- ACTIVITY: Every line with the string "agent" must be copied from the entries below.

Pixel coordinate grounding data:
-------
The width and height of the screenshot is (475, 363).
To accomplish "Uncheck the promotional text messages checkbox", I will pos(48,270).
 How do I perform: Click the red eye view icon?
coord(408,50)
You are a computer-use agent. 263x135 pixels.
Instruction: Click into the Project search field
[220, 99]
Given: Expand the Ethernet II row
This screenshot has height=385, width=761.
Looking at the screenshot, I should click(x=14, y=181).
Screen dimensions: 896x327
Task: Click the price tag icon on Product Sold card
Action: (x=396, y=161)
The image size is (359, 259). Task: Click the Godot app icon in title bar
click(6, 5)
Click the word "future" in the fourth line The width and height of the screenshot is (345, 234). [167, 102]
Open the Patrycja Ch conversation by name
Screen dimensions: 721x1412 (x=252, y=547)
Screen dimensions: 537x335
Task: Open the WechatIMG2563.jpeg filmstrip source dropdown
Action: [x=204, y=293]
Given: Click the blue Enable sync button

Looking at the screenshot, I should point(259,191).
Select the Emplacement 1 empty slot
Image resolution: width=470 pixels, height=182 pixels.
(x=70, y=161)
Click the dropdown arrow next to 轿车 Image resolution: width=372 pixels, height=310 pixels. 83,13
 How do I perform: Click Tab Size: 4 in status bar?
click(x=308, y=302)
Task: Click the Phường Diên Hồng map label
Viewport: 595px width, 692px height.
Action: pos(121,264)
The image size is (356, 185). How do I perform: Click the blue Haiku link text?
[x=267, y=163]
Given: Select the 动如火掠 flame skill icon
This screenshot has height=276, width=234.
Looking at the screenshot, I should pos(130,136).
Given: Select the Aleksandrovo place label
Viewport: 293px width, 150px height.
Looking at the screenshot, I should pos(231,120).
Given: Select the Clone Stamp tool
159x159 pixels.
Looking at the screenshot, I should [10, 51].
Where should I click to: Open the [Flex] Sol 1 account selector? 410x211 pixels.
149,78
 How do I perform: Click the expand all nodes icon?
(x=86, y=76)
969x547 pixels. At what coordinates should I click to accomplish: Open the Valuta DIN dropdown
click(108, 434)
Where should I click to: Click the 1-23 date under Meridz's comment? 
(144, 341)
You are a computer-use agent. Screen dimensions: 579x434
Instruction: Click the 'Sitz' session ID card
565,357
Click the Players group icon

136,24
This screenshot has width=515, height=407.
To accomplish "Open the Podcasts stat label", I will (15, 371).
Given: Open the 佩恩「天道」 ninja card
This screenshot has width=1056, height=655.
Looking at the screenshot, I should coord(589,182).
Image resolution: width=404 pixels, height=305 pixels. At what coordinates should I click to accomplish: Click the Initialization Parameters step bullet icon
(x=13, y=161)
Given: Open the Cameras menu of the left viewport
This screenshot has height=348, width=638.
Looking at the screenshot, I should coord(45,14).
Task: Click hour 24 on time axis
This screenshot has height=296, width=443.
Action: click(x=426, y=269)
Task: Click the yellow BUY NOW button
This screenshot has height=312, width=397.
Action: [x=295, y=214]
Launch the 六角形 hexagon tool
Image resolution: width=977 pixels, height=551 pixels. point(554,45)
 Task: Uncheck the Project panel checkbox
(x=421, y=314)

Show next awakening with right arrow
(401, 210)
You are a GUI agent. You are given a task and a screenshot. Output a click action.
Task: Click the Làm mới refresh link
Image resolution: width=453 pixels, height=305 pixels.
-------
- RESULT OF THE TASK:
You are a computer-use agent. 263x135 pixels.
You are a computer-use agent. Screen dimensions: 579x434
You are a GUI agent. You are given a task and a screenshot. Output a click action.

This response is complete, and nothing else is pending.